● **Given request**: Reproduce all of the entries below, substituting "How can I perform" for every occurrence of "How do I perform" and changing nothing else.

● **Information supplied**:
• • • •
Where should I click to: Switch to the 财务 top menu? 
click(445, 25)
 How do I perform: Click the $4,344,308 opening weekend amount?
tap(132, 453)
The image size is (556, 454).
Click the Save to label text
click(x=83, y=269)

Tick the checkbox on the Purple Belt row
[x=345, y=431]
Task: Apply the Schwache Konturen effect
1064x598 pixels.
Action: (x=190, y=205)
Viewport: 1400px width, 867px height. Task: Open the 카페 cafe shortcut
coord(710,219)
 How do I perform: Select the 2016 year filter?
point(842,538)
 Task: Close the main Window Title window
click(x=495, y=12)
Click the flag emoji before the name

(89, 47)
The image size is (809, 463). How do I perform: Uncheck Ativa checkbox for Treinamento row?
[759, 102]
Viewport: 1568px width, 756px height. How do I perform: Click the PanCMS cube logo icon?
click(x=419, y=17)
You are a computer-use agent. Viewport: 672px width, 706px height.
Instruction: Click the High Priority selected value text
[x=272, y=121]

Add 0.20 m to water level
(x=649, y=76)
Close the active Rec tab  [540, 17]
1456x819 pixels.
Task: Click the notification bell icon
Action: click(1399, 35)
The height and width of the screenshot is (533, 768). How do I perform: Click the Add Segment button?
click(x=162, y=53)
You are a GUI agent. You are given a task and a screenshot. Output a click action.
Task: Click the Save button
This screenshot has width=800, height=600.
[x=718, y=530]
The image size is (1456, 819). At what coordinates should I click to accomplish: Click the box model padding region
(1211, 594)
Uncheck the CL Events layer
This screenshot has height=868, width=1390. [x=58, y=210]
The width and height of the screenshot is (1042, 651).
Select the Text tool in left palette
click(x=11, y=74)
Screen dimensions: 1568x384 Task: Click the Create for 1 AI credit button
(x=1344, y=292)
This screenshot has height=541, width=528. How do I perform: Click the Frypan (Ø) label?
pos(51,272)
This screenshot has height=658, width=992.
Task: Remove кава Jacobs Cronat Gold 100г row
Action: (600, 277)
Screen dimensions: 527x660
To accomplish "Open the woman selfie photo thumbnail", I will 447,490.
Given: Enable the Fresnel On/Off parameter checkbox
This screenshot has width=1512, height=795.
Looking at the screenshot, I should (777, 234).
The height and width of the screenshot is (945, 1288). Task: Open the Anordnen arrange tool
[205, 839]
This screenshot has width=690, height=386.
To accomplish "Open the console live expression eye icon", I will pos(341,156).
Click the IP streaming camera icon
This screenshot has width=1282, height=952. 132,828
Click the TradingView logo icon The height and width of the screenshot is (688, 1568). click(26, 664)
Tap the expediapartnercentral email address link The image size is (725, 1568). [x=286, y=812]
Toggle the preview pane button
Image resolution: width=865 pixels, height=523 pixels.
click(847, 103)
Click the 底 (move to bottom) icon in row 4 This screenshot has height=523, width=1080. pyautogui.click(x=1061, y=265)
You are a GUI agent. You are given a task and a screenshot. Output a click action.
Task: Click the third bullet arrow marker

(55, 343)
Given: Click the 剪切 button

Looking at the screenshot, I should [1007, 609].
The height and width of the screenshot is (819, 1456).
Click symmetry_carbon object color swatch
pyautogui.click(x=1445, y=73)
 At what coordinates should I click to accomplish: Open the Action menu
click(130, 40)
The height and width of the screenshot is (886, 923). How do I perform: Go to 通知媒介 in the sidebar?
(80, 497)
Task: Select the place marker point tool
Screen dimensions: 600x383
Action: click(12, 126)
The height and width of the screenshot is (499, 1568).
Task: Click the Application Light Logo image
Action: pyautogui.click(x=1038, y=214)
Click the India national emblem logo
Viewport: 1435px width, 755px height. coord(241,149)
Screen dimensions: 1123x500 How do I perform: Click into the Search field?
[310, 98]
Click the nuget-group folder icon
• • • •
● **Complete answer**:
Where should I click to: Switch to the 财务 top menu? 
click(445, 25)
 How can I perform: Click the $4,344,308 opening weekend amount?
tap(132, 453)
The image size is (556, 454).
Click the Save to label text
click(x=83, y=269)

Tick the checkbox on the Purple Belt row
[x=345, y=431]
Task: Apply the Schwache Konturen effect
1064x598 pixels.
Action: (x=190, y=205)
Viewport: 1400px width, 867px height. Task: Open the 카페 cafe shortcut
coord(710,219)
 How can I perform: Select the 2016 year filter?
point(842,538)
 Task: Close the main Window Title window
click(x=495, y=12)
Click the flag emoji before the name

(89, 47)
The image size is (809, 463). How can I perform: Uncheck Ativa checkbox for Treinamento row?
[759, 102]
Viewport: 1568px width, 756px height. How can I perform: Click the PanCMS cube logo icon?
click(x=419, y=17)
You are a computer-use agent. Viewport: 672px width, 706px height.
Instruction: Click the High Priority selected value text
[x=272, y=121]

Add 0.20 m to water level
(x=649, y=76)
Close the active Rec tab  [540, 17]
1456x819 pixels.
Task: Click the notification bell icon
Action: click(1399, 35)
The height and width of the screenshot is (533, 768). How can I perform: Click the Add Segment button?
click(x=162, y=53)
You are a GUI agent. You are given a task and a screenshot. Output a click action.
Task: Click the Save button
This screenshot has width=800, height=600.
[x=718, y=530]
The image size is (1456, 819). At what coordinates should I click to accomplish: Click the box model padding region
(1211, 594)
Uncheck the CL Events layer
This screenshot has height=868, width=1390. [x=58, y=210]
The width and height of the screenshot is (1042, 651).
Select the Text tool in left palette
click(x=11, y=74)
Screen dimensions: 1568x384 Task: Click the Create for 1 AI credit button
(x=1344, y=292)
This screenshot has height=541, width=528. How can I perform: Click the Frypan (Ø) label?
pos(51,272)
This screenshot has height=658, width=992.
Task: Remove кава Jacobs Cronat Gold 100г row
Action: (600, 277)
Screen dimensions: 527x660
To accomplish "Open the woman selfie photo thumbnail", I will 447,490.
Given: Enable the Fresnel On/Off parameter checkbox
This screenshot has width=1512, height=795.
Looking at the screenshot, I should (777, 234).
The height and width of the screenshot is (945, 1288). Task: Open the Anordnen arrange tool
[205, 839]
This screenshot has width=690, height=386.
To accomplish "Open the console live expression eye icon", I will pos(341,156).
Click the IP streaming camera icon
This screenshot has width=1282, height=952. 132,828
Click the TradingView logo icon The height and width of the screenshot is (688, 1568). click(26, 664)
Tap the expediapartnercentral email address link The image size is (725, 1568). [x=286, y=812]
Toggle the preview pane button
Image resolution: width=865 pixels, height=523 pixels.
click(847, 103)
Click the 底 (move to bottom) icon in row 4 This screenshot has height=523, width=1080. pyautogui.click(x=1061, y=265)
You are a GUI agent. You are given a task and a screenshot. Output a click action.
Task: Click the third bullet arrow marker

(55, 343)
Given: Click the 剪切 button

Looking at the screenshot, I should [1007, 609].
The height and width of the screenshot is (819, 1456).
Click symmetry_carbon object color swatch
pyautogui.click(x=1445, y=73)
 At what coordinates should I click to accomplish: Open the Action menu
click(130, 40)
The height and width of the screenshot is (886, 923). How can I perform: Go to 通知媒介 in the sidebar?
(80, 497)
Task: Select the place marker point tool
Screen dimensions: 600x383
Action: click(12, 126)
The height and width of the screenshot is (499, 1568).
Task: Click the Application Light Logo image
Action: pyautogui.click(x=1038, y=214)
Click the India national emblem logo
Viewport: 1435px width, 755px height. coord(241,149)
Screen dimensions: 1123x500 How can I perform: Click into the Search field?
[310, 98]
Click the nuget-group folder icon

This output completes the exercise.